● TEXT PROVIDED
Scenario Data Seeding

Scenario data seeding creates data required to complete key journies through the software. They expose the functionality by setting up states ready for the user to join and complete key actions. It saves time as testers don't need to create those states themselves.

Scenarios can be useful to a number of people on the team.

  1. QA: Testers will be able to join complex journeys at key places without the tedium of setting up the relevant state. QA may also setup scenarios for automated testing tools in order to minimise test run times

  2. PMs: Project Managers will also be interested in testing key journeys. They may also request scenarios configured in order to complete demos with a client.

  3. Designers: Designers often need to assist on components or screens in the middle or at the end of complex journeys. Scenarios can get them there immediately without wasting time exploring how to do it.

  4. Developers: Developers often need to reset data in order to retry modifications to code. Scenario seeding makes this fast and easy.

In practice the helper objects used to make seeding easy are also useful to unit test creators.

Golden rules

In our experience there are some golden rules which if observed by everyone ensures we all get the maximum value from data seeding.

1. Naming: Scenarios name a feature (or sub feature).

The name of a scenario should describe not 'what' it creates, by 'why' it creates it. Why is this scenario important and to whom?

2. Descriptive: Scenarios should describe what they've created

The scenario body should detail to the console the various objects and journeys it has configured. Logins should be detailed, URLs presented etc. This should be done with regard for presentation - tabs, bold etc. to make it as readable as possible.

● RAW DATA
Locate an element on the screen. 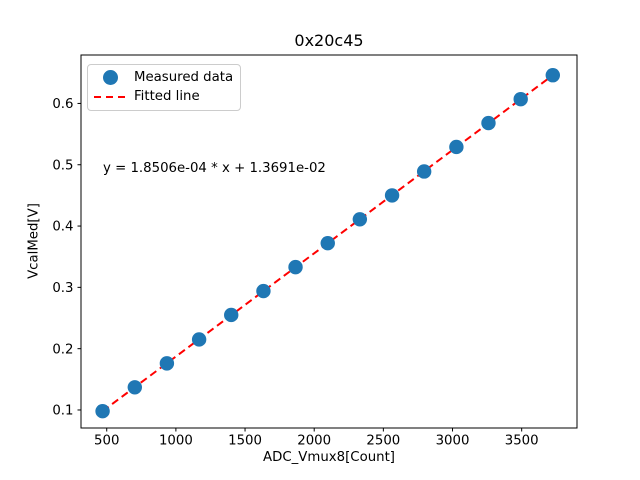  chart-title: 0x20c45 is located at coordinates (329, 40).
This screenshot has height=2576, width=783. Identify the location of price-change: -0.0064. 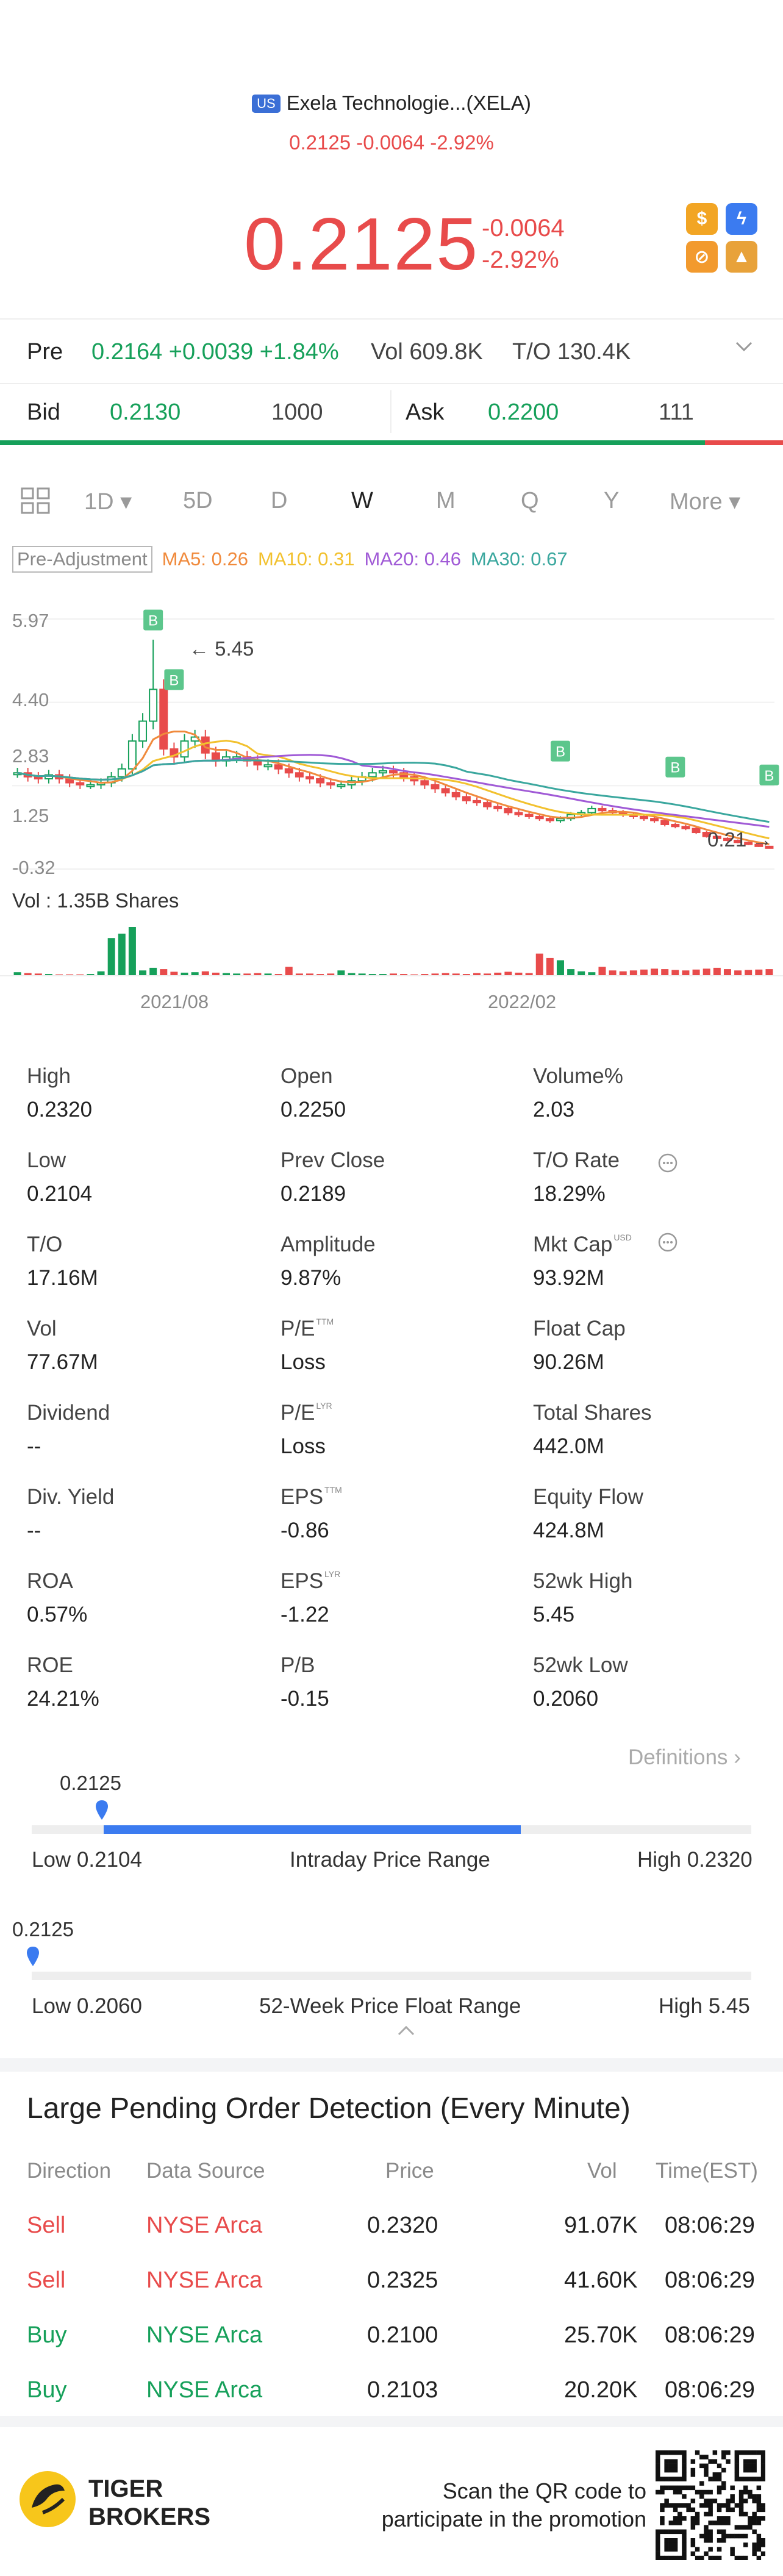
(524, 228).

● QUESTIONS
A – In the text on scenario data seeding, for what purpose might Project Managers request configured scenarios?
B – Extend the text on scenario data seeding, picking up after its last sentence.

● RESULTS IN ORDER
A – To complete demos with a client.

B –
The output of a scenario should give the user everything they need to complete the scenario.

3. Idempotent: Scenarios should not 'spam' the database

If you run a seeder twice in succession it should not create double the records. It should find and reset existing records, and only add if missing. This is extremely important as seeding is expected to be ran repeatedly.

4. Complete: Scenarios should be independent of one another

One scenario should not depend upon another scenario, or indeed upon the order of execution. Users should be able to run all scenarios, or just one scenario and expect it to work.

5. Isolated: Don't delete or update other records

Scenarios should only modify data for the records it has created. It should not empty tables etc. In theory you should be able to run another person's Scenario at any point without it damaging your own data.

6. Composed: Built from shared units

Keep things DRY by using Factories to make objects from Recipes.

Key Classes

ScenarioDataSeeder

This is a class provided by Rhubarb's Stem module and is the container for our scenarios.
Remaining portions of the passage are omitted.